Problems to solve ▸
A: Answer these about the email below, one line each:
(i) According to Jim Melton, in what order are the rules in the F&O specification to be applied?
(ii) Which letters does the email say match the pattern .*?
(iii) With what words does the email suggest the quoted sentence should start?
B: Please turn the paragraph of the email below that begins "Perhaps this sentence is not an official" into a short bulleted list that keeps its main points.
C: Extend the email about the F&O specification below, picking up after its final sentence.

Provided passage ▸
☆ ☆ ☆ ☆ ☆
- From: Priscilla Walmsley <priscilla@walmsley.com>
- Date: Mon, 18 Aug 2003 19:21:06 -0400
- To: "'Jim Melton'" <jim.melton@acm.org>, "'Tobias Reif'" <tobiasreif@pinkjuice.com>
- Cc: <public-qt-comments@w3.org>, "'Jeni Tennison'" <jeni@jenitennison.com>
Hi,
Just to pick nits,
Jim Melton wrote:
> I disagree. We state early in the F&O specification that the
> rules are
> to be applied *in the order in which they are written*. If
> you do that,
> and read the rule in question properly (that is, without adding the
> incorrect "...and nothing else" in your mind), then the spec is
> unambiguous (in this respect, that is).
The rule about matching a zero-length string appears *after* the
sentence:
"This function breaks the $input string into a sequence of strings,
treating any substring that matches $pattern as a separator. The
separators themselves are not returned."
Perhaps this sentence is not an official "rule", just a general
description of the function. However, the sentence is false in the case
we are talking about. The letters "a", and "b" _do_ match the pattern
.* , and therefore should be treated as separators according to this
particular sentence. Maybe the sentence should start with "If $pattern
does not match a zero-length string, ..."
☆ ☆ ☆ ☆ ☆
Dataset excerpts ▸

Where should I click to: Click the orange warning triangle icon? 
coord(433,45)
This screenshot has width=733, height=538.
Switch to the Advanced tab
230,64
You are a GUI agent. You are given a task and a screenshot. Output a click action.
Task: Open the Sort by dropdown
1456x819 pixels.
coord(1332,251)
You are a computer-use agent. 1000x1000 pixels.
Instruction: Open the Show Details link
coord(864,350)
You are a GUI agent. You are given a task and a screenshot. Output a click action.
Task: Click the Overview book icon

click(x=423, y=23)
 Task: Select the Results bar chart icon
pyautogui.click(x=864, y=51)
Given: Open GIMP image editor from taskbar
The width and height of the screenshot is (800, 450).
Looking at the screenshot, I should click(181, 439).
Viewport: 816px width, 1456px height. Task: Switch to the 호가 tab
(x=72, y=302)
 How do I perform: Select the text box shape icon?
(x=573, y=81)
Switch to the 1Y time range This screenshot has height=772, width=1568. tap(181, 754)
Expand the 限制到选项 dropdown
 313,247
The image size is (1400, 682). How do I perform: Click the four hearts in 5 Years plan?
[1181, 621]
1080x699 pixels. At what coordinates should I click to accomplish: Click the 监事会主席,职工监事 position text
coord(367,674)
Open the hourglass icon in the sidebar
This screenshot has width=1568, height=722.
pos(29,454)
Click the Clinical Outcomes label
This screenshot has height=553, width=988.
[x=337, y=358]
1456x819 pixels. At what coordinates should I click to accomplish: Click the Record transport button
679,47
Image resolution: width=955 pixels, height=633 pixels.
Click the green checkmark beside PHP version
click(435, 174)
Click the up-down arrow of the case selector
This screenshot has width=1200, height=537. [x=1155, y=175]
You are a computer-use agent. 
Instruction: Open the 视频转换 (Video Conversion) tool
☆ ☆ ☆ ☆ ☆
Task answers ▸
A:
(i) In the order in which they are written.
(ii) "a" and "b".
(iii) "If $pattern does not match a zero-length string, ..."

B:
- The quoted sentence may be a general description of the function, not an official rule.
- In the case under discussion, the sentence is false.
- The letters "a" and "b" match the pattern .*, so by this sentence they should be treated as separators.
- The sentence could start with "If $pattern does not match a zero-length string, ..."

C:
Or did I misunderstand what you mean by applying the rules in the order
in which they are written?
Anyway, back to the real issue, I think this behavior is particularly
confusing in the case of:
fn:tokenize("abba", "b?")
which apparently would also return ("a", "b", "b", "a"), since the
pattern matches a zero-length string. I think the user would expect "b"
to be treated like a separator in this case. I know they could just use
the pattern "b" if that's what they want, but it still seems like the
function violates the principle of least surprise. Particularly since
the ? in this case should be greedy.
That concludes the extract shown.